### Exercise set:
A. How would you translate this sentence from the housing policy talk summary into Spanish: "Since the end of urban renewal, scholars and policymakers have come to a consensus that poverty concentration contributes to a negative cycle that harms individuals and communities."
B. Can you continue the housing policy talk summary below, picking up after its last sentence?

### Page text:
------------------------------------------------
On Tuesday, April 14, Dr. Ann Owens, Assistant Professor in the sociology department at USC, spoke to a full room of 60 about her research on the effects of federal housing policy on the deconcentration of poverty.
To establish some context for her research questions and methods, Dr. Owens explained that housing policy has become the major urban policy, tasked with addressing racial and class-based inequities and deconcentrating poverty. Since the end of urban renewal, scholars and policymakers have come to a consensus that poverty concentration contributes to a negative cycle that harms individuals and communities. Urban housing policy since the ’80s has sought to decrease poverty concentration, with the demolition of public housing and the rise of dispersed forms of aid such as Section 8 vouchers and the Earned Income Tax Credit.
------------------------------------------------
### Records provided:
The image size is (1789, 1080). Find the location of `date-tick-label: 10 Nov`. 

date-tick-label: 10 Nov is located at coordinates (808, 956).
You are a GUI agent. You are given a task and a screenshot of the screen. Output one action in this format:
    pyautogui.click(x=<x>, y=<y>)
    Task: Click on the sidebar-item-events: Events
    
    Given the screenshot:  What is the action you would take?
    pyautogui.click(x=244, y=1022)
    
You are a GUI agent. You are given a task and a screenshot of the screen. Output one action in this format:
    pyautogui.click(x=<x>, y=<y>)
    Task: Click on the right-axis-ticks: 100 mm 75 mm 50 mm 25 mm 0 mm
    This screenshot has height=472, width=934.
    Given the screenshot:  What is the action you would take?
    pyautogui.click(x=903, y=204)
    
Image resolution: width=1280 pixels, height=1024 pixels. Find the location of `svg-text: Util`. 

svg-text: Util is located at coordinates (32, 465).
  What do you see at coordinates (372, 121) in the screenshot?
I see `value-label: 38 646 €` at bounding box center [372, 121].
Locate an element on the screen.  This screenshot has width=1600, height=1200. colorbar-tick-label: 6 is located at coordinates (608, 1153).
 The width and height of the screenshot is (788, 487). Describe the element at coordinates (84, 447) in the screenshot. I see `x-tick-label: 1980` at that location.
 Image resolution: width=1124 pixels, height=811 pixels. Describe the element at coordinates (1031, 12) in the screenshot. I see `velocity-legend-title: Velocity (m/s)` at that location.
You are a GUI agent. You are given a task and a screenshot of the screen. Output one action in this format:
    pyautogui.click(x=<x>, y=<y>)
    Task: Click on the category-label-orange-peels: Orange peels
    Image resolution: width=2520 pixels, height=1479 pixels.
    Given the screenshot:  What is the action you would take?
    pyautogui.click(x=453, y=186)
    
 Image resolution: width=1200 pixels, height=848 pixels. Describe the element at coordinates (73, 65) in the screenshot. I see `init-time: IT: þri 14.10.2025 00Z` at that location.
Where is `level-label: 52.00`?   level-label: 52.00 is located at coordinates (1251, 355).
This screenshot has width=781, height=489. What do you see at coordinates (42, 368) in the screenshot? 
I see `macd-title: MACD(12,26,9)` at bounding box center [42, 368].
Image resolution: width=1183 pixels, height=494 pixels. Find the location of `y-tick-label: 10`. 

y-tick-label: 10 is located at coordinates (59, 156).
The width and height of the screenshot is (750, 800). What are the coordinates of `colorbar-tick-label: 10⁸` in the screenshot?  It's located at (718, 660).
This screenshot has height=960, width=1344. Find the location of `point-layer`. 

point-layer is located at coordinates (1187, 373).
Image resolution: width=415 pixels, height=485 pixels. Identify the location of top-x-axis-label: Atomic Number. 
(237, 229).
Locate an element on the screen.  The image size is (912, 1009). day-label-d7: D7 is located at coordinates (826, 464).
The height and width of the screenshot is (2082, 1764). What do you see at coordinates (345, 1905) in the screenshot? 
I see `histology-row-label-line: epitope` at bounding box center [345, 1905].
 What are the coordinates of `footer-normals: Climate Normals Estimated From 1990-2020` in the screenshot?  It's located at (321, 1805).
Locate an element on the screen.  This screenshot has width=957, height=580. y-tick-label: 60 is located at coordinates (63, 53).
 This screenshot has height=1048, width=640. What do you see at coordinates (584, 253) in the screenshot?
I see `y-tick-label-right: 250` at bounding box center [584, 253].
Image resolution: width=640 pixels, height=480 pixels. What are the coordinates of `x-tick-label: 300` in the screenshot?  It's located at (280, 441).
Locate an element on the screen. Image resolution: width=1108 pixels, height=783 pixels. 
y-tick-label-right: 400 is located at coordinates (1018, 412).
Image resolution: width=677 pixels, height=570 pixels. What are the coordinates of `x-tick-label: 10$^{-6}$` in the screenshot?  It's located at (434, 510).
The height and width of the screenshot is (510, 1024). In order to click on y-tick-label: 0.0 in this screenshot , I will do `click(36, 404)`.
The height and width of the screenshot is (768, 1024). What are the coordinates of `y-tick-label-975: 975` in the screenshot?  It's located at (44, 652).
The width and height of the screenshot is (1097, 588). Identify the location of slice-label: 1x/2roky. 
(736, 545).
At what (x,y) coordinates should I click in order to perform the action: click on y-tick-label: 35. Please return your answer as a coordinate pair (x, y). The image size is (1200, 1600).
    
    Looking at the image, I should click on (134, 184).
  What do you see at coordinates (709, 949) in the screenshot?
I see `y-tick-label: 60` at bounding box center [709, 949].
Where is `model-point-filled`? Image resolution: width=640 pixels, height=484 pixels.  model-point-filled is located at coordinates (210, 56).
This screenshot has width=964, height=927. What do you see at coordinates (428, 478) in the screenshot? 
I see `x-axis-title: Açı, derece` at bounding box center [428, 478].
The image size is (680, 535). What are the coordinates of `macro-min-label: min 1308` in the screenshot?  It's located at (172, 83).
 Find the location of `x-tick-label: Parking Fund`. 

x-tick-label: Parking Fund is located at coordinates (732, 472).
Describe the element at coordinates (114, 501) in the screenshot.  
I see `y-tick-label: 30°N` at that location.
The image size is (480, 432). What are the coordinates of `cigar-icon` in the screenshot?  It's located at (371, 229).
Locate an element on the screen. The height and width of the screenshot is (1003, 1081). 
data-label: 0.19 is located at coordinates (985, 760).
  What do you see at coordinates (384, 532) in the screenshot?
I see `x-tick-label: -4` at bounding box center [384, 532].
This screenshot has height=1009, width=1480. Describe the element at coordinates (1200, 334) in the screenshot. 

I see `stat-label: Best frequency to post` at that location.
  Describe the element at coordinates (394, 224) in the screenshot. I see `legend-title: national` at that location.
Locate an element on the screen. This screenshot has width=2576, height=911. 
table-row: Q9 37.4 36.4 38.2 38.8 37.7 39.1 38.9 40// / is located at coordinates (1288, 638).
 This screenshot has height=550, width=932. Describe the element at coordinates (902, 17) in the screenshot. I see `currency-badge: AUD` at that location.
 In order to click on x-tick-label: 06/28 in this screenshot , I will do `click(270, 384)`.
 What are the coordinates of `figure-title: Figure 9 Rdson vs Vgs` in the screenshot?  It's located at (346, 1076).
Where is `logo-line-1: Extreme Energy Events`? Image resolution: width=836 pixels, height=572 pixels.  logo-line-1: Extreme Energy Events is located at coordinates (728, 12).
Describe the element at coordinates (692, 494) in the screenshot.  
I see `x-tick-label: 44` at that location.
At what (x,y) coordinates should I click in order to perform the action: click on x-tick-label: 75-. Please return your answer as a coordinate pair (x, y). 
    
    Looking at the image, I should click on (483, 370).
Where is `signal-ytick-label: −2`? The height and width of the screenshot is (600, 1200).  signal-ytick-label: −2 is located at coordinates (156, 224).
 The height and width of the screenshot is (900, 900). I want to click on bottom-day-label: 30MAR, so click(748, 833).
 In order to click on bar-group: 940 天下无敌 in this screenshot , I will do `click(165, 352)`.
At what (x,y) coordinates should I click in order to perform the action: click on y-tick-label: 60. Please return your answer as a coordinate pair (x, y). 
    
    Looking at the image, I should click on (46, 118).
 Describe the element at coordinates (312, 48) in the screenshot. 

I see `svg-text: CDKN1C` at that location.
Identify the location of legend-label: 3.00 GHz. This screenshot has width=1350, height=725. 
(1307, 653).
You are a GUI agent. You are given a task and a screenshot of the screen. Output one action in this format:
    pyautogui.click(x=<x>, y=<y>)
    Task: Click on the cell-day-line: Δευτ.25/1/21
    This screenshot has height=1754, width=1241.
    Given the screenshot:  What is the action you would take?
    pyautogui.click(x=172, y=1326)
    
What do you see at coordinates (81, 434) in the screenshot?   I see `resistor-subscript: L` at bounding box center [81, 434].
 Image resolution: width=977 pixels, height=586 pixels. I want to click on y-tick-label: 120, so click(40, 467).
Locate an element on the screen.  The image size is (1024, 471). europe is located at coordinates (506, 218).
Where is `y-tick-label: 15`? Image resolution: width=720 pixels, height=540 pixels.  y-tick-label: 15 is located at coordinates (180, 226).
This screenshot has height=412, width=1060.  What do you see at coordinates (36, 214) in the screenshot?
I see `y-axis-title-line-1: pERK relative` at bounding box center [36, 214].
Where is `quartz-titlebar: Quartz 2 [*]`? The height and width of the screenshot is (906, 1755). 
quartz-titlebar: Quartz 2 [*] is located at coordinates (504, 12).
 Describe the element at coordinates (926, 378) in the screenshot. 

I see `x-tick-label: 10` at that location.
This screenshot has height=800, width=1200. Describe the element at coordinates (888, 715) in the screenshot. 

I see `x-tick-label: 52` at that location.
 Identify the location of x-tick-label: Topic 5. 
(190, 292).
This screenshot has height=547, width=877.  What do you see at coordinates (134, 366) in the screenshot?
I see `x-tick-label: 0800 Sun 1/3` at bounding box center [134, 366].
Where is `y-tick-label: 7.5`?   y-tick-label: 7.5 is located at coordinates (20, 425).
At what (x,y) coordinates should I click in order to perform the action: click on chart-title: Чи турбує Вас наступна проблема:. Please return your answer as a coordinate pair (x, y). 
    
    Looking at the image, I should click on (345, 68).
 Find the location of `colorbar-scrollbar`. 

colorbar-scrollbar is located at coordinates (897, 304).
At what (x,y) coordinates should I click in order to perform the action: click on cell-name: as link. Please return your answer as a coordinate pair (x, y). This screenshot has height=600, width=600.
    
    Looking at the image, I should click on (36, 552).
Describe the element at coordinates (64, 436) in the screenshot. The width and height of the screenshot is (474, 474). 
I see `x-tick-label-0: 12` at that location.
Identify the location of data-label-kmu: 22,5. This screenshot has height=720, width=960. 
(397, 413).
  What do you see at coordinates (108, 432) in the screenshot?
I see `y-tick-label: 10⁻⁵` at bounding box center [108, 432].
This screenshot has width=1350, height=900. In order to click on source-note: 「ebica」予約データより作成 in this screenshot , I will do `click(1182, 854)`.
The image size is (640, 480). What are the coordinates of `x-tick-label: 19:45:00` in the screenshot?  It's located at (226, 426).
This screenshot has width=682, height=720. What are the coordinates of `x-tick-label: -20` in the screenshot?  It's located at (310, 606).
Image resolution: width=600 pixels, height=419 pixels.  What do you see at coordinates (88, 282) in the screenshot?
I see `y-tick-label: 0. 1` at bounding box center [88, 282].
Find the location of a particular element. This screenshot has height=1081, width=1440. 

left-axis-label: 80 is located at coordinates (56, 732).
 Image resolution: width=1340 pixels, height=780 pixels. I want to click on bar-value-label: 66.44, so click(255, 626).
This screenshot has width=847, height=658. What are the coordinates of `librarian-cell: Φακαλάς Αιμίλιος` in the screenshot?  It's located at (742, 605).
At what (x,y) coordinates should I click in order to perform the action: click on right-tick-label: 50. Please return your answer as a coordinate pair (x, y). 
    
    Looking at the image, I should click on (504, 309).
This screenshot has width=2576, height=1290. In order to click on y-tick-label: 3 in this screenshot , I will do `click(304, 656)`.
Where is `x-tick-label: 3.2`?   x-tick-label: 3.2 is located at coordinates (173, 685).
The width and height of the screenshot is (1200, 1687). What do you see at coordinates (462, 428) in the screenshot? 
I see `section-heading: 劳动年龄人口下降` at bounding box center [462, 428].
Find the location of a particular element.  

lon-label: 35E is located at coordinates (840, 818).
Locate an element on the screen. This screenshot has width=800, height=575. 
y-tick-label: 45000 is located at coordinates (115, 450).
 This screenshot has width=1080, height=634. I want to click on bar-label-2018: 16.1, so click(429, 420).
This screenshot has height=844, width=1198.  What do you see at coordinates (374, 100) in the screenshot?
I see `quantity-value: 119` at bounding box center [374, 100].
------------------------------------------------
### Responses for each task:
A. Desde el fin de la renovación urbana, los académicos y los responsables de políticas públicas han llegado al consenso de que la concentración de la pobreza contribuye a un ciclo negativo que perjudica a las personas y a las comunidades.

B.
Did this work? Dr. Owens finds little evidence that there is a relationship between the dispersion of assisted housing units and the deconcentration of poverty. Using Census data for the 100 largest urban areas in the U.S., and carefully-chosen tract-based measures of poverty concentration and assisted housing unit concentration, Dr. Owens constructs a regression model for poverty concentration as a function of assisted housing unit concentration and control factors. She finds no relationship from 1980-2000, and a very modest relationship after 2000. She theorized about the mechanisms that would explain this non-relationship. People with wealth avoid neighborhoods where there are assisted housing units, for one. Two, assisted housing touches only a fraction of the poor. Dr. Owens concluded by offering some thoughts on policies that could improve these neighborhoods of concentrated poverty, such as place-based investments.
Dr. Owens fielded questions about levels of geographic detail, about concentration of poverty and the epidemiology of disease, and about the relationship between race, class, and housing preferences. The event was the final lecture in the Lewis Center’s 2013-14 Housing Lecture Series.